BEGIN
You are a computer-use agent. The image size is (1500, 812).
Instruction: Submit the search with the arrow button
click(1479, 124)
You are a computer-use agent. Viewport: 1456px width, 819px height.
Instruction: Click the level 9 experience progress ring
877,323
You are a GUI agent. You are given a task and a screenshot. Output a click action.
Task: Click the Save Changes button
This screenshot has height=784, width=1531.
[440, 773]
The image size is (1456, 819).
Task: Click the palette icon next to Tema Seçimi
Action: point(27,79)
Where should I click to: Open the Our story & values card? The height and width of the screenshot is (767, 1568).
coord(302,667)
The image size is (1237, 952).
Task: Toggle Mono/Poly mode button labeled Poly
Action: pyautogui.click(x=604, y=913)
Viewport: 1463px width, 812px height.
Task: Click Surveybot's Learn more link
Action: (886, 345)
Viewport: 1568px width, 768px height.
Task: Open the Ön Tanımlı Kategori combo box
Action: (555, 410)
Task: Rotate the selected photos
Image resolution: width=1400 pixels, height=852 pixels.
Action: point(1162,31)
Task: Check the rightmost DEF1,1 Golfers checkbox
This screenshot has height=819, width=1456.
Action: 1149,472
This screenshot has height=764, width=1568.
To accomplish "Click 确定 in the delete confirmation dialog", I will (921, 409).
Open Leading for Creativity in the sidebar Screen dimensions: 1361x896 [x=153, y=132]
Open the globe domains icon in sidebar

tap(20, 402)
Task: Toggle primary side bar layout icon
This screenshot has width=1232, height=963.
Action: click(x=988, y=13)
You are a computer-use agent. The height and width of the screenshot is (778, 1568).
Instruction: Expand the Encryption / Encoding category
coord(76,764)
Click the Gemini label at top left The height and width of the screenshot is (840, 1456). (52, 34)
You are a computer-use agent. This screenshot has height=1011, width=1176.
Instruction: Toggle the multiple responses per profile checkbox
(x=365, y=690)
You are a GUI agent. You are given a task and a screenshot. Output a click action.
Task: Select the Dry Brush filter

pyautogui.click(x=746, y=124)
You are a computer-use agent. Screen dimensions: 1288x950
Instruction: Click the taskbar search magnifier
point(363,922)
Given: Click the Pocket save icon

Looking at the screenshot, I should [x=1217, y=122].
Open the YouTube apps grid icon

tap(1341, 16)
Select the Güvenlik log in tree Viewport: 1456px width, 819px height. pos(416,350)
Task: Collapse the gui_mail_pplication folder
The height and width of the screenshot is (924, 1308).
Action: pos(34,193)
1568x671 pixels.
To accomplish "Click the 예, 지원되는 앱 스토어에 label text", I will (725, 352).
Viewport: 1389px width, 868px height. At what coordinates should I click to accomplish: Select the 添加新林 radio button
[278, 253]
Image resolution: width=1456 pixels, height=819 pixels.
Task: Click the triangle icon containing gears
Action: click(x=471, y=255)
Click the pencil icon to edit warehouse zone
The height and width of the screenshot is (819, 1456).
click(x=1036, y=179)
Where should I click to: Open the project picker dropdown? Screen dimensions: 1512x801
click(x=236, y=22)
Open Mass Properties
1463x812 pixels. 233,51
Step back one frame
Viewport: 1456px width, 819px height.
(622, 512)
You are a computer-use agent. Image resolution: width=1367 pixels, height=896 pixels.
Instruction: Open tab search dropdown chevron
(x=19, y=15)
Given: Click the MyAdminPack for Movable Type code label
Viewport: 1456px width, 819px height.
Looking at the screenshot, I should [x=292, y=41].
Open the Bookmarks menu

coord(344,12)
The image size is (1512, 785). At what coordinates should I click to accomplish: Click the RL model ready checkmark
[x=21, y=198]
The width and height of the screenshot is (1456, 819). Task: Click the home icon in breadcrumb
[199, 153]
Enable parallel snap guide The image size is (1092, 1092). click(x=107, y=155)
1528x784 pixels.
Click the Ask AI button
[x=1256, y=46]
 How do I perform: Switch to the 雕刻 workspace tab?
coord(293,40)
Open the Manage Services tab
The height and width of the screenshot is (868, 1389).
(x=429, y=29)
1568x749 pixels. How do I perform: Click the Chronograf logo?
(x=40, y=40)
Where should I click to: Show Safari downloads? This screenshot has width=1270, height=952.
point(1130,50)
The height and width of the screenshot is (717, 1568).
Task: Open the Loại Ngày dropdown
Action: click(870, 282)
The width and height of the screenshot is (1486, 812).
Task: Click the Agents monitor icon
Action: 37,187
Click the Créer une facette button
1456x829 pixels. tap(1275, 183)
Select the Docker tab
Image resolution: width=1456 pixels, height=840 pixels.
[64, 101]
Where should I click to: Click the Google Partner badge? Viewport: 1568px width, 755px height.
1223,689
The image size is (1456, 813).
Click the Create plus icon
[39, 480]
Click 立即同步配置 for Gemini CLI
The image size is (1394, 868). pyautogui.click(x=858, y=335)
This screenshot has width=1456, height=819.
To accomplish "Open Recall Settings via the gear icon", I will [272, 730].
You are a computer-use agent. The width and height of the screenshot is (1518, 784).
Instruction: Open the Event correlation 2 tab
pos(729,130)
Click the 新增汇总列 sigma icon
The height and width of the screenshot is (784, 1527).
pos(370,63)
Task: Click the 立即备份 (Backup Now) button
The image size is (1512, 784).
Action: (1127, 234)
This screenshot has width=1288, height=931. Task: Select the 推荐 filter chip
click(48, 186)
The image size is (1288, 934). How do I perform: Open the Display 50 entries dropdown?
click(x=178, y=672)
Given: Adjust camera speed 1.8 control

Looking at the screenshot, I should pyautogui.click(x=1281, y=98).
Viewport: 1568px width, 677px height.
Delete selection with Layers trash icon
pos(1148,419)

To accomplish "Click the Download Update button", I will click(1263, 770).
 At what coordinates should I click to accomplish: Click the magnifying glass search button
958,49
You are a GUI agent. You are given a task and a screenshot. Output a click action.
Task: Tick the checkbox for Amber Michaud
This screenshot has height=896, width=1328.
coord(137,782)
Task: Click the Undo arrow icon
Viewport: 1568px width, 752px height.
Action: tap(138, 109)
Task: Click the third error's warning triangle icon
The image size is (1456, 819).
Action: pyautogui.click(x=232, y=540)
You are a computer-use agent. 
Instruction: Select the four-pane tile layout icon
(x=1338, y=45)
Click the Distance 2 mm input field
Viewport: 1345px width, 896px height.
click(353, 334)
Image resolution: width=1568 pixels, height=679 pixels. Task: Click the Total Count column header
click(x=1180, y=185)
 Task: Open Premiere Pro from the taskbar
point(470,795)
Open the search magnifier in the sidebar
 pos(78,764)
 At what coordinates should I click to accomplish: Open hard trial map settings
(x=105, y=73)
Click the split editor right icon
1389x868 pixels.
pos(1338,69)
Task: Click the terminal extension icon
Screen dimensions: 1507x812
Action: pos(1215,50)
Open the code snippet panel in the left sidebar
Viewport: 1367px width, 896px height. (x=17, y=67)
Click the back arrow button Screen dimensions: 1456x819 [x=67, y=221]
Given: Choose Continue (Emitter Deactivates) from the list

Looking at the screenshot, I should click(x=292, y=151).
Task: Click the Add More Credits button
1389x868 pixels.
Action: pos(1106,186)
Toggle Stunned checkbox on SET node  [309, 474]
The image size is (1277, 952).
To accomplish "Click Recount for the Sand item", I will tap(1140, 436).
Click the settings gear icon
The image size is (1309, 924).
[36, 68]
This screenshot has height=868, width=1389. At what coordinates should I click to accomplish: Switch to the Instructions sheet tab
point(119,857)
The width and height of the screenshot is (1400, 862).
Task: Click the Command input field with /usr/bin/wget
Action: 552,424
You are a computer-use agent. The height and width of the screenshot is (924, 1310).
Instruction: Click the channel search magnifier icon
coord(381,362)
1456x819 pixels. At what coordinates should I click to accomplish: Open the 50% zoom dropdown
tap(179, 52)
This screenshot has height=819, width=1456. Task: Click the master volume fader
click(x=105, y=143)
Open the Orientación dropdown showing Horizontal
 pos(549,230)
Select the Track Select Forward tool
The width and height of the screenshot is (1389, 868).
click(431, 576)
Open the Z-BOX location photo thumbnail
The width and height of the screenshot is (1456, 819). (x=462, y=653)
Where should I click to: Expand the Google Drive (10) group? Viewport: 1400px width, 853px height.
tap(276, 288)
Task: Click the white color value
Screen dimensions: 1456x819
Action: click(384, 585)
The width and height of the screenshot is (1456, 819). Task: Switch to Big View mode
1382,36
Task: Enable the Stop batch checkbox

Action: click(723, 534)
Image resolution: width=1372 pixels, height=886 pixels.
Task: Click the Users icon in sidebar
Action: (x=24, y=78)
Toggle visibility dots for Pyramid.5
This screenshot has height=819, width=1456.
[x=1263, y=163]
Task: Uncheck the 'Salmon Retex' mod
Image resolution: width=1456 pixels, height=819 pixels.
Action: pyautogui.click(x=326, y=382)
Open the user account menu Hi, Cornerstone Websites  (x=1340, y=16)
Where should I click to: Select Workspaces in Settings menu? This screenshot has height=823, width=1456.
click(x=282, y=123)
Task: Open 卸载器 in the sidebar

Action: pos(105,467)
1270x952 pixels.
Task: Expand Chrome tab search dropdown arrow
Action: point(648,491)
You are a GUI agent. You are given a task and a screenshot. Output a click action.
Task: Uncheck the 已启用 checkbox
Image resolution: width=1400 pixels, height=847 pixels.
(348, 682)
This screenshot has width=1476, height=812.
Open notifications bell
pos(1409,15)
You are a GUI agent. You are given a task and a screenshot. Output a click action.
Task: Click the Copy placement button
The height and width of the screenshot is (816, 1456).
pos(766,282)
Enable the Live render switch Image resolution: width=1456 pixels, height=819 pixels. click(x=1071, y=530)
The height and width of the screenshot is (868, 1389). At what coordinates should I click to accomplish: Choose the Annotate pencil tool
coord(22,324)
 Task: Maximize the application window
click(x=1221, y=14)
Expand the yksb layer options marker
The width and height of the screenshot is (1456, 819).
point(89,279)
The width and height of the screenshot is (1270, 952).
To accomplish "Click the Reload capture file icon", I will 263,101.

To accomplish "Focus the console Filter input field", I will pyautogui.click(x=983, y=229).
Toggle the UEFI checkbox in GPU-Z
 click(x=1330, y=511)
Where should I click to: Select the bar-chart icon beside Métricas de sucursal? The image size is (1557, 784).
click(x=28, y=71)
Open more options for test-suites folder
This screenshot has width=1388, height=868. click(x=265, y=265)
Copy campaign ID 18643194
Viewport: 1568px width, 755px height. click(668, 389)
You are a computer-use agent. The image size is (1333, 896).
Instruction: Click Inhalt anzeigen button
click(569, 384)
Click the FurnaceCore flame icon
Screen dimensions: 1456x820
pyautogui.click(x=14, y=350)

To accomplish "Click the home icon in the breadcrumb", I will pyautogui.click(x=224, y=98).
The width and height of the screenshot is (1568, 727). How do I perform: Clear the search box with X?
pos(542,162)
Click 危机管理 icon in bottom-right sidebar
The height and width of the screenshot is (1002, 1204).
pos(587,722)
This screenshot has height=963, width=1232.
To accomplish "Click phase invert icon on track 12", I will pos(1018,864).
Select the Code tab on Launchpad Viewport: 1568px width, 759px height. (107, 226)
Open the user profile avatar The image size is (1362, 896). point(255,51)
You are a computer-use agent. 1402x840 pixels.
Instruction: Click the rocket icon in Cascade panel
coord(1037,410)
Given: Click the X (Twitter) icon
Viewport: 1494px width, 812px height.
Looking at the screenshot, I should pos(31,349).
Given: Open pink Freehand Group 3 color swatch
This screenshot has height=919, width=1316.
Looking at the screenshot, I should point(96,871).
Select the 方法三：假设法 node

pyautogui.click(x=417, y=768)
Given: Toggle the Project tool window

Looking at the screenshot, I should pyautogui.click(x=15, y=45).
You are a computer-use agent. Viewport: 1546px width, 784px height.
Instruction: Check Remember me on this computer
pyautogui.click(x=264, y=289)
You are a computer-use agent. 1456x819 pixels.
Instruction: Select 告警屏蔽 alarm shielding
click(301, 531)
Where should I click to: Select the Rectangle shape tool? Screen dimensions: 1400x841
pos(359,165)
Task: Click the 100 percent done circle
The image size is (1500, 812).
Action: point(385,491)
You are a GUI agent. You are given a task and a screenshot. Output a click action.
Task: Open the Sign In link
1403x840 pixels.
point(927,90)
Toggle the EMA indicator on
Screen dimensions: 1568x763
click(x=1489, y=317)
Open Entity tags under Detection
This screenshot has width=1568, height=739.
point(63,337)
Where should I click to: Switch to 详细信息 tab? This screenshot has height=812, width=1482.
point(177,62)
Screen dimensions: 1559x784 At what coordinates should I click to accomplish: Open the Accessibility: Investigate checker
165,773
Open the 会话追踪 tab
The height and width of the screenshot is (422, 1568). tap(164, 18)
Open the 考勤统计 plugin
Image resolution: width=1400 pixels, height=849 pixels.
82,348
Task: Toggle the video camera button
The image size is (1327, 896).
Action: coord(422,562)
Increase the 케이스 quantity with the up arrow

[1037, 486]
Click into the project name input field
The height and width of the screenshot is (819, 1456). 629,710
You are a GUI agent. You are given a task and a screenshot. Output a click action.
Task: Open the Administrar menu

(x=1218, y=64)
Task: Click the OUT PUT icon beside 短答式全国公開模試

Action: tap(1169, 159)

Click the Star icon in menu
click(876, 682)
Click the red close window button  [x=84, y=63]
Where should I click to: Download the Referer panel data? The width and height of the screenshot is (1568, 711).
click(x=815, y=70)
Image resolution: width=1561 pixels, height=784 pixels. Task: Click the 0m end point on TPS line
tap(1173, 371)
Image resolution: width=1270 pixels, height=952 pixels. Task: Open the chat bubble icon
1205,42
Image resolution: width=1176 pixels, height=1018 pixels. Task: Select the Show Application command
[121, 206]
END
> _WORK TO COMPLETE_:
Working from the material above, restate word for word the lines between the line with "Image resolution: width=1400 pixels, height=847" and the line with "Enable the Live", both included, and only those.

> _SOLUTION FOR THIS TASK_:
Image resolution: width=1400 pixels, height=847 pixels.
(348, 682)
This screenshot has width=1476, height=812.
Open notifications bell
pos(1409,15)
You are a GUI agent. You are given a task and a screenshot. Output a click action.
Task: Click the Copy placement button
The height and width of the screenshot is (816, 1456).
pos(766,282)
Enable the Live render switch Image resolution: width=1456 pixels, height=819 pixels. click(x=1071, y=530)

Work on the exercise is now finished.